----- TEXT EXTRACT

At oral argument, Noxell suggested an alternative theory of venue on which it had not previously focused. Noxell’s complaint had asserted without elaboration that venue was proper under 28 U.S.C. § 1391, which provides that for certain actions, this one among them, venue is proper in the district where all defendants reside. As a corporation, Firehouse resides for venue purposes “in any judicial district in which it is doing business.” 28 U.S.C. § 1391(c). Noxell claimed that by selling 200 cases of its sauce in the District of Columbia, Firehouse had done business here and venue was therefore proper.
The most obvious problem with this argument was that Noxell also sued Carl *345English, Jr., the proprietor of Firehouse, who is plainly not a resident of the District of Columbia. But the main defendant in this action was Firehouse. Had venue been proper against it, there would have been a real argument for conditioning any dismissal on Noxell’s refusal to drop English as a defendant. Cf. Anrig v. Ringsby United, 603 F.2d 1319, 1323-24 (9th Cir. 1978).
We rejected Noxell’s argument on the merits, citing Johnson Creative Arts, Inc. v. Wool Masters, Inc., 743 F.2d 947 (1st Cir.1984) for the conclusion that “ ‘ “[DJoing business” in a district for purposes of § 1391(c) [should be] read to mean engaging in transactions there to such an extent and of such a nature that the state in which the district is located could require the foreign corporation to qualify to “do business” there.’ ” Noxell I, 760 F.2d at 316 n. 7 (quoting Johnson Creative Arts, 743 F.2d at 954 (footnote omitted)) (emphasis in original). That disposition was correct, both for the reasons given in Johnson Creative Arts and the further reasons offered by the majority today. See Maj.Op. at 527 n. 3. However, Johnson Creative Arts had not yet been decided when this case was briefed on appeal, and in any event was not binding precedent on us. Other authorities have taken quite a different view:
[Although the matter is not free from doubt, and there is very respectable contra authority, we believe that if a corporation is amenable to service of process it should be held to be ‘doing business’ for venue purposes. In the borderline situation, a court must look to the particular facts of each case and examine the nature of the corporation’s contacts with the state, in relation to the suit that is being pressed against it. In the International Shoe case the Court said that a corporation is amenable to service of process, in a foreign state, if the corporation has ‘certain minimum contacts with it [the state, so] that the maintenance of the suit does not offend “traditional notions of fair play and substantial justice.” ’ If it is not unfair to subject the corporation to the court’s jurisdiction by service of process, it seems wise and not unfair to hold that there is a proper venue____
1 J. Moore, J. Lucas, H. Fink, D. Weckstein & J. Wicker, Moore’s Federal Practice II 0.142[5.-l-3] at 1411-13 (2d ed. 1985) (quoting International Shoe Co. v. Washington, 326 U.S. 310, 316, 66 S.Ct. 154, 158, 90 L.Ed. 95 (1945)) (footnotes omitted) [hereinafter cited as Moore’s Federal Practice]; see also 15 C. Wright, A. Miller & E. Cooper, Federal Practice and Procedure § 3811 at 65 (1976) (“There is much to be said for the view that if a corporation is doing enough business in a district to satisfy the constitutional tests on which it may be subjected to process there, that district should be a proper venue.”) (footnote omitted). These authorities cite numerous cases for this view, see Moore’s Federal Practice at 1411 n. 43 (2d ed. 1985 & Supp. 1984-85); and while all the cases cited may not adopt the full sweep of the theory described in Moore’s, some cases certainly do. See Combs Airways, Inc. v. Trans-Air Supply Co., 560 F.Supp. 865, 868-69 (D.Colo.1983); Neizil v. Williams, 543 F.Supp. 899, 904 (M.D.Fla.1982); Stith v. Manor Baking Co., 418 F.Supp. 150, 155 (W.D.Mo.1976). There is very good reason to assume that Noxell’s suit against Firehouse could, consistently with the International Shoe test, have been brought in the District of Columbia. Noxell thus plainly had a thoroughly colorable claim that venue was proper in the District of Columbia against the principal defendant in the suit.11
*346In sum, Noxell eventually produced two theories of venue. The first, its theory of where the claim arose, was foreclosed by Leroy, but I cannot join in assessing attorneys’ fees against Noxell for adhering to venue principles that one can plausibly read numerous district court cases after Leroy as adopting. Noxell’s second theory, though it was tardily asserted and would have required dismissing a defendant, was arguably supported by diverse and respected authorities. Neither of these theories was so transparently frivolous as to call Noxell’s good faith in question.

----------
----- PROVIDED MATERIAL

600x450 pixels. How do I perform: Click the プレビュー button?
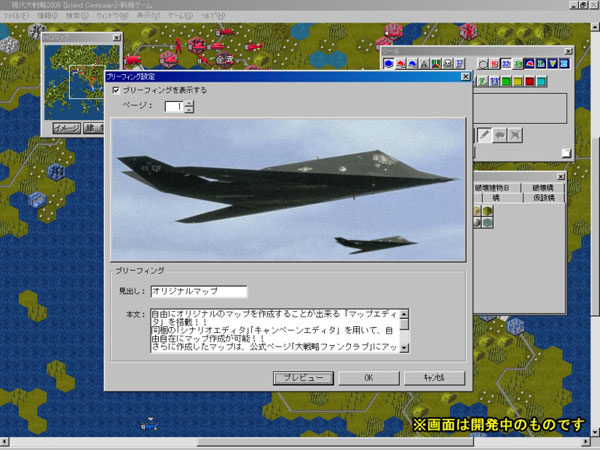(303, 377)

----------

TASKS AND EXERCISES
a) In the venue excerpt, how many cases of its sauce did Firehouse sell in the District of Columbia?
b) Extend the venue excerpt from its final sentence onward.

RESPONSES BY TASK
a) 200 cases.

b)
IV
The majority also darkly hints that Noxell’s motives in bringing this suit were unworthy. The majority suggests that this case involves “economic coercion,” Maj.Op. at 526, but the precedents granting attorneys’ fees on this ground all involved meritless claims brought in a malicious effort to grind down an opponent,12 and nothing like that happened here. It would hardly have been rational for Noxell, if it had lacked a good-faith belief in its venue theories, to have sued in the District of Columbia, since Noxell could expect a really frivolous argument to be defeated in the district court at an early stage, before Firehouse was put to significant expense. Noxell undoubtedly chose to bring this action in the District of Columbia because this forum was the most convenient for it, see Noxell I, 760 F.2d at 317 — not, so far as we can reasonably infer, in a calculated effort to strain the resources of Firehouse. Noxell was certainly indifferent to the inconvenience it was imposing on Firehouse. But if Noxell asserted, in good faith, a colorable claim that venue in the District of Columbia was proper, we should not punish it because another jurisdiction would have been much more convenient for its smaller and less affluent opponent.
Finally, the majority complains of Noxell’s failure to cite our five-sentence discussion and holding in Lee v. Ply*Gem Industries, Inc., 593 F.2d 1266, 1270 (D.C. Cir.), cert. denied, 441 U.S. 967, 99 S.Ct. 2417, 60 L.Ed.2d 1073 (1979), on the issue of appellate jurisdiction. Neither party cited the case to us, see Noxell I, 760 F.2d at 315 n. 5, although Noxell’s counsel did recognize the case when it was cited from the bench at oral argument. In any event, whatever lapse occurred was plainly counsel’s, not Noxell’s, and for that reason I question whether it should have much weight in a ruling under section 35 of the Lanham Act. See supra at p. 528. In addition, the episode involved a deficiency in appellate presentation and would thus, even if truly major, be of tangential relevance to an award of fees for work before the district court as well as here.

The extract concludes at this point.